Data supplied Start Marker

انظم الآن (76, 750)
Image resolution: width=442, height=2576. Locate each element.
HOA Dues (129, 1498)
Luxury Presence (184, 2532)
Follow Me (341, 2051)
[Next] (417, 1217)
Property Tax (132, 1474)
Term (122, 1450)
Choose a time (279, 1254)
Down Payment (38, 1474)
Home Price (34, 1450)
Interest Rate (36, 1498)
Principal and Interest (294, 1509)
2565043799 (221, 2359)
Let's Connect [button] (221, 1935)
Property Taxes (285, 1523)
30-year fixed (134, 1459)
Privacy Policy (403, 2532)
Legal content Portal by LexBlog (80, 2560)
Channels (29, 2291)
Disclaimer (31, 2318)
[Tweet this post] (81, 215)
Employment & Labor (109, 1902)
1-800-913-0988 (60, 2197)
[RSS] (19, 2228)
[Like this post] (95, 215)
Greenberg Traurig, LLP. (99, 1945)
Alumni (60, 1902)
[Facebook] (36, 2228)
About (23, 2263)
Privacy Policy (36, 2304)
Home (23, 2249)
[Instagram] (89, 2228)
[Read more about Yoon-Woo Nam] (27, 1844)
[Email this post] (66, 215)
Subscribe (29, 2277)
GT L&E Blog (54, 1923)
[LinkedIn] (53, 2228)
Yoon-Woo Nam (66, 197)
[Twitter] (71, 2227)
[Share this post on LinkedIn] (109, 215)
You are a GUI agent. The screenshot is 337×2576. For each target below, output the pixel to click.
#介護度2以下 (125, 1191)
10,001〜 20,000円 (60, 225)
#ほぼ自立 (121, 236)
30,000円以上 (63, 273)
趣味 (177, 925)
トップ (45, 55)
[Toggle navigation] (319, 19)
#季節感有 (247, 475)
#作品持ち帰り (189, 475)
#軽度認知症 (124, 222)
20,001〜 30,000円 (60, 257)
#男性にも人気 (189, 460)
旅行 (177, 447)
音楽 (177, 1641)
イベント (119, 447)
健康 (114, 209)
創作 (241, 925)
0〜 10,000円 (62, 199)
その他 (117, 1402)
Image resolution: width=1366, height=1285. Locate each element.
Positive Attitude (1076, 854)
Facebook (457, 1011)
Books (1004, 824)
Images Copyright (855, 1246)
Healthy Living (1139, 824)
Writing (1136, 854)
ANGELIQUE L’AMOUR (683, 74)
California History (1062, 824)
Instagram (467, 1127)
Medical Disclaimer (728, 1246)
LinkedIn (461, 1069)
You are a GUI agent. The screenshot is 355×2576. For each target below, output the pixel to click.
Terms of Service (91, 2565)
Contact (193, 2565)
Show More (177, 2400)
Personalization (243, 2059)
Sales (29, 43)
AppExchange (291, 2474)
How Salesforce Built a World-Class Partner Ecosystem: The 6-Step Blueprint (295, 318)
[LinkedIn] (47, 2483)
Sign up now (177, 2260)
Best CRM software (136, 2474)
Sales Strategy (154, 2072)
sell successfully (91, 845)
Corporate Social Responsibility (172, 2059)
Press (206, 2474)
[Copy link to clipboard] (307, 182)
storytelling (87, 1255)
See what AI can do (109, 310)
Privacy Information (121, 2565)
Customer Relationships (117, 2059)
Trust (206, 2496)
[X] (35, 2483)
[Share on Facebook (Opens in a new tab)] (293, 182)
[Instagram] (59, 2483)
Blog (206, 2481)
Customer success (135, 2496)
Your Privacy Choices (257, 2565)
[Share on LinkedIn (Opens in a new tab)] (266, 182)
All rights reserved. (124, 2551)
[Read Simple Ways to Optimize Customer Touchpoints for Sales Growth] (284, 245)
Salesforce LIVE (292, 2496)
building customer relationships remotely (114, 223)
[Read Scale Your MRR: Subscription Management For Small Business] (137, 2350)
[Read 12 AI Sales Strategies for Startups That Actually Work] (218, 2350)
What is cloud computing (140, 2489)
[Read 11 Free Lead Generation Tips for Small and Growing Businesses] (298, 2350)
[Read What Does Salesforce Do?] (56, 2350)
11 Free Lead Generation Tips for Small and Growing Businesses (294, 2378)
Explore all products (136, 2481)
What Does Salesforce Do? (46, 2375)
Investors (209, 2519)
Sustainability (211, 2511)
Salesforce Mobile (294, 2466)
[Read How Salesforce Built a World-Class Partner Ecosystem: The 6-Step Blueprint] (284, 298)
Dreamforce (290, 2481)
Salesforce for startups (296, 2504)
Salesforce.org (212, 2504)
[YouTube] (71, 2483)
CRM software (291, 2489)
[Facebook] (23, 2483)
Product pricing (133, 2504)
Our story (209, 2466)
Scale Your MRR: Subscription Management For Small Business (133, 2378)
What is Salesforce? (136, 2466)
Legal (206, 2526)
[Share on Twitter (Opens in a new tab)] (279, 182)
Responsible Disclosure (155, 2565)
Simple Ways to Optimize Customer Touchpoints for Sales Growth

Data supplied End Marker

- _How to complete this task_
Reproduce each line of the entries in which the word "Optimize" is found.

- _Task response_
[Read Simple Ways to Optimize Customer Touchpoints for Sales Growth] (284, 245)
Simple Ways to Optimize Customer Touchpoints for Sales Growth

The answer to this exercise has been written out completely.